Insulin "safety switch"

Insulin that shuts itself off when your blood sugar is too low

TLDR: Scientist develop a glucose-sensitive “safety switch” on insulin to prevent hypoglycemia in diabetics.

Big Takeaways

  1. Diabetics use insulin to bring down their blood glucose levels.

  2. Bringing blood glucose levels too low leads to problems like fainting and even death in extreme cases (read: serious problem).

  3. Insulin is not glucose sensitive: it will continue reducing the glucose levels even if they’re already low.

  4. This week’s authors created a new insulin with a safety switch that turns it off when glucose levels are low.

  5. This prevents, or at least mitigates, glucose levels getting too low.

The Problem

Diabetics have high blood glucose levels due to their poor production of insulin. The main treatment is synthetic insulin injections, which bring down blood glucose levels to normal levels. The problem is, you can bring them down too far. Low blood glucose levels can lead to serious issues like fainting and even death in extreme cases.

Injected insulin often takes a while to take effect and hangs around in the bloodstream for a long time after injection. With too much insulin in their system, something as simple as working out or missing a meal can cause the patient’s glucose levels to fall dangerously low.

Scientists have been trying to develop a synthetic insulin that switches off when blood glucose levels get too low, helping to prevent or mitigate insulin-induced complications.

This week, we’ll go through a recent paper that does just that.

The Solution

Schematic of the smart insulin switch. The insulin is active in high glucose conditions but switches off when glucose levels get too low. Credit: this week’s authors, Thoman Hoeg-Jensen, Rita Slaaby et al., Nature 2024.

In this paper, the authors created a glucose sensitive insulin molecule that becomes inactive when glucose levels dip below the healthy range.

They made their glucose switch by attaching both a glucose binding ring (macrocycle in the image above) and a glucose-like molecule (labeled glucoside above) to an insulin backbone. Blood glucose binds to the ring when there’s a healthy concentration of glucose in the blood.

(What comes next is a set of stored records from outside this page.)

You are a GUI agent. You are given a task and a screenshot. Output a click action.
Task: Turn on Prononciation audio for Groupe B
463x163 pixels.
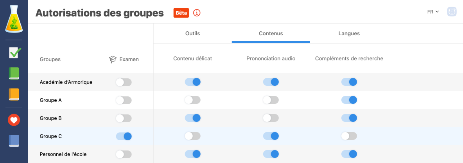tap(271, 118)
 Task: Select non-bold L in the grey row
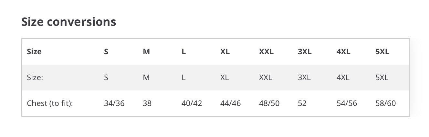tap(183, 78)
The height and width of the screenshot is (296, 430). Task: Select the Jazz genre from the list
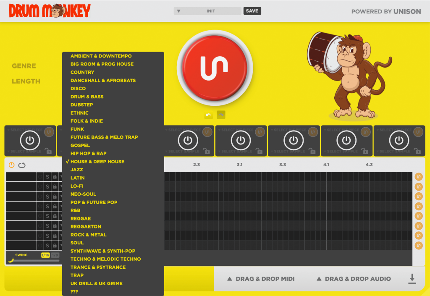(x=77, y=170)
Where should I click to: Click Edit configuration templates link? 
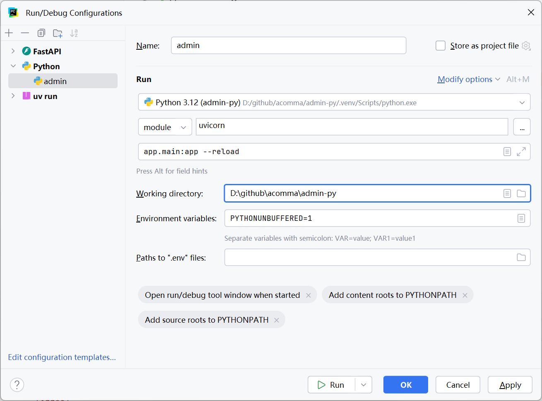[x=62, y=357]
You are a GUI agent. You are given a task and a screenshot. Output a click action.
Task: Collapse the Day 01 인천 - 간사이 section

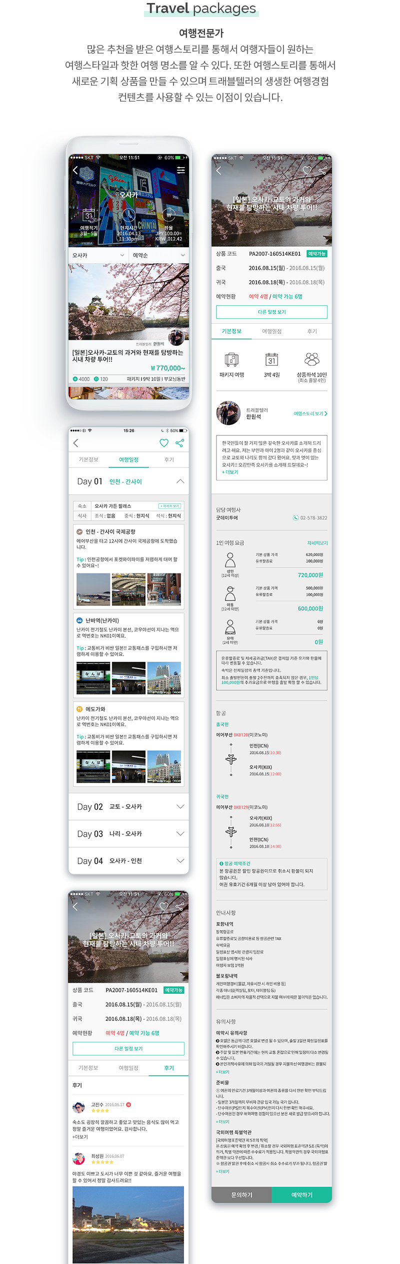tap(180, 481)
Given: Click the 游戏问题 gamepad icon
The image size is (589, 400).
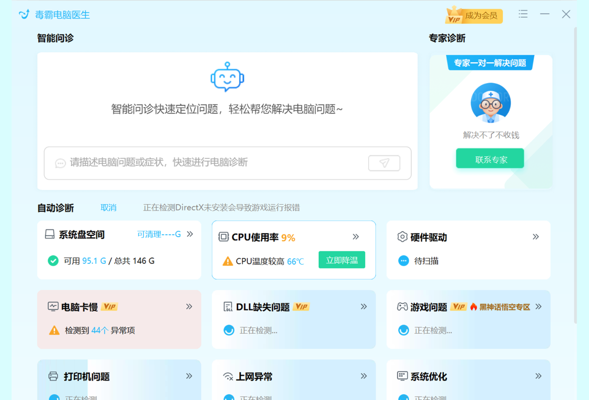Looking at the screenshot, I should (402, 307).
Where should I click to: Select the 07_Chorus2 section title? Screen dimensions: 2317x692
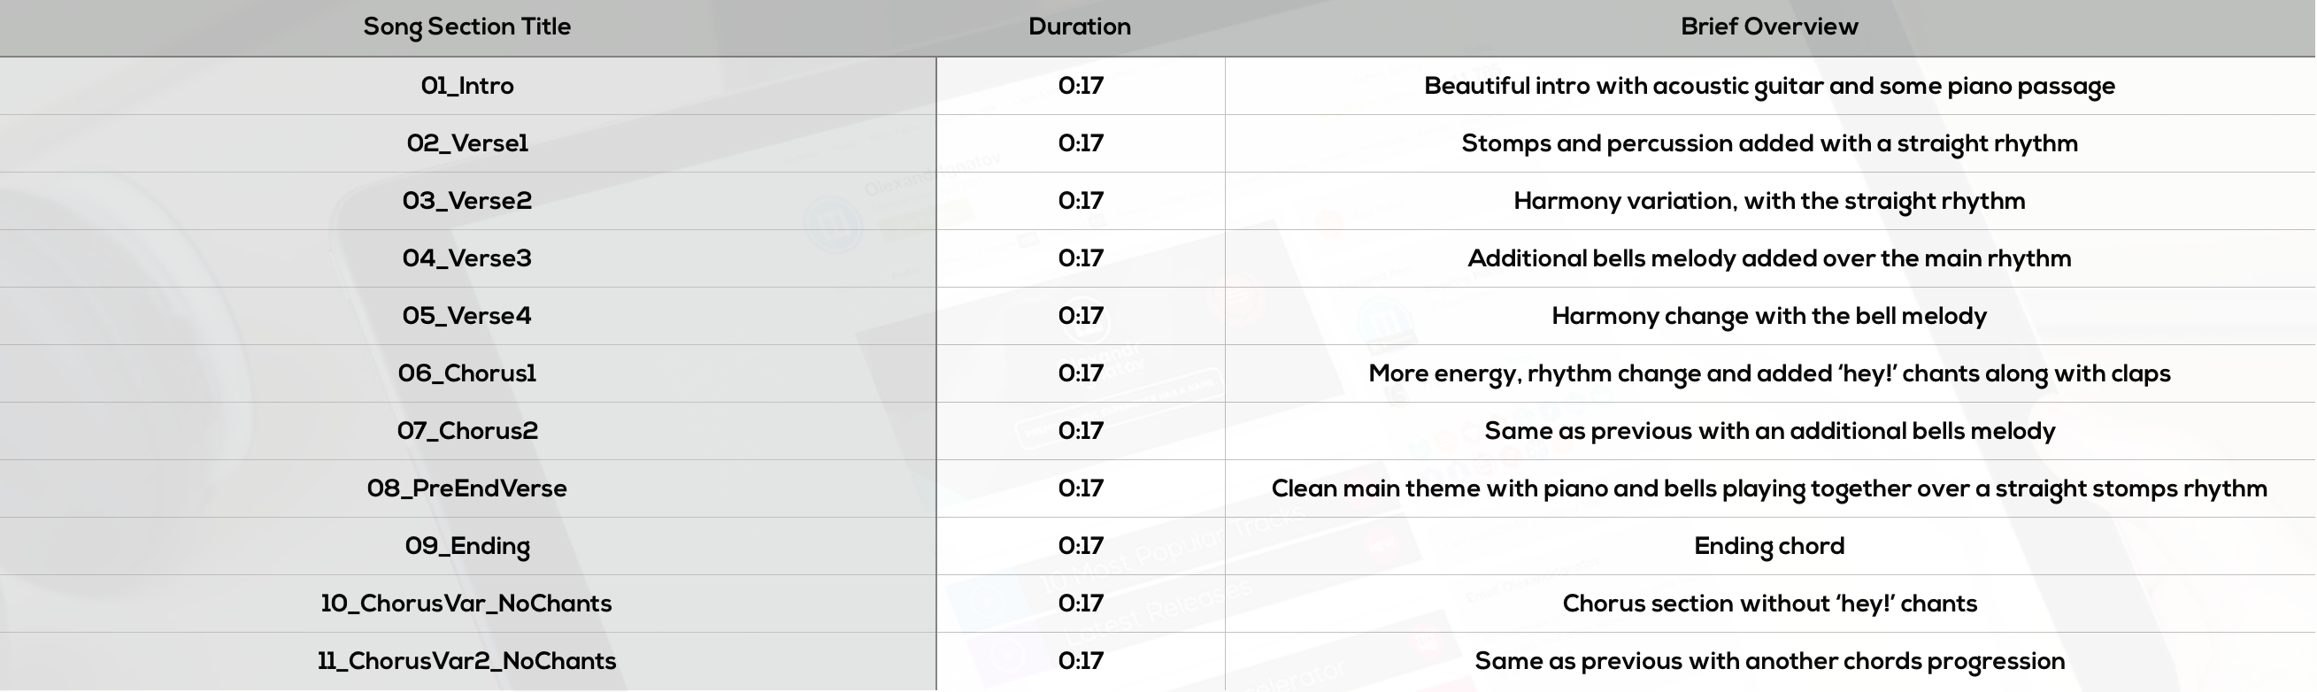coord(467,431)
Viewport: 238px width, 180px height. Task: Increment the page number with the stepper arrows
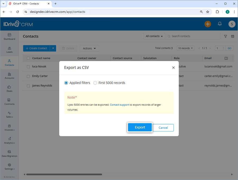[223, 47]
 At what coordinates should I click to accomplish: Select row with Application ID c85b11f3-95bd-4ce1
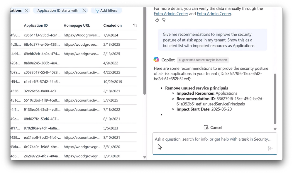tap(42, 35)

But once the concentration starts to get too low, the glucose-like molecule binds to the ring. This binding causes the whole insulin molecule to rearrange, blocking the insulin from working properly by disrupting its binding to the appropriate cell receptors.

In short, the insulin shuts itself off when the glucose levels around it get too low.

Glucose levels during either the smart insulin (NNC2215) or standard insulin (Degludec) treatment. Credit: this week’s authors, Thoman Hoeg-Jensen, Rita Slaaby et al., Nature 2024.

The figure above compares the response of diabetic pigs to the new smart insulin (creatively named NNC2215) to a commonly used synthetic insulin, Degludec (also known as the brand name Tresiba). In this experiment, the pigs received constant doses of the two insulin treatments while the glucose amounts varied.

As you can see, the glucose levels of the smart insulin treated pigs didn’t drop as low as the Degludec treated ones. This indicates the smart insulin was able to switch itself off and prevent the glucose levels dropping too far, despite the continuous dosing.

This study provides a nice proof of concept for a smart insulin switch and some great data. I’m not sure what’s next for the tech, but I imagine the authors are working on making the switch stronger, more specific, and/or longer lasting.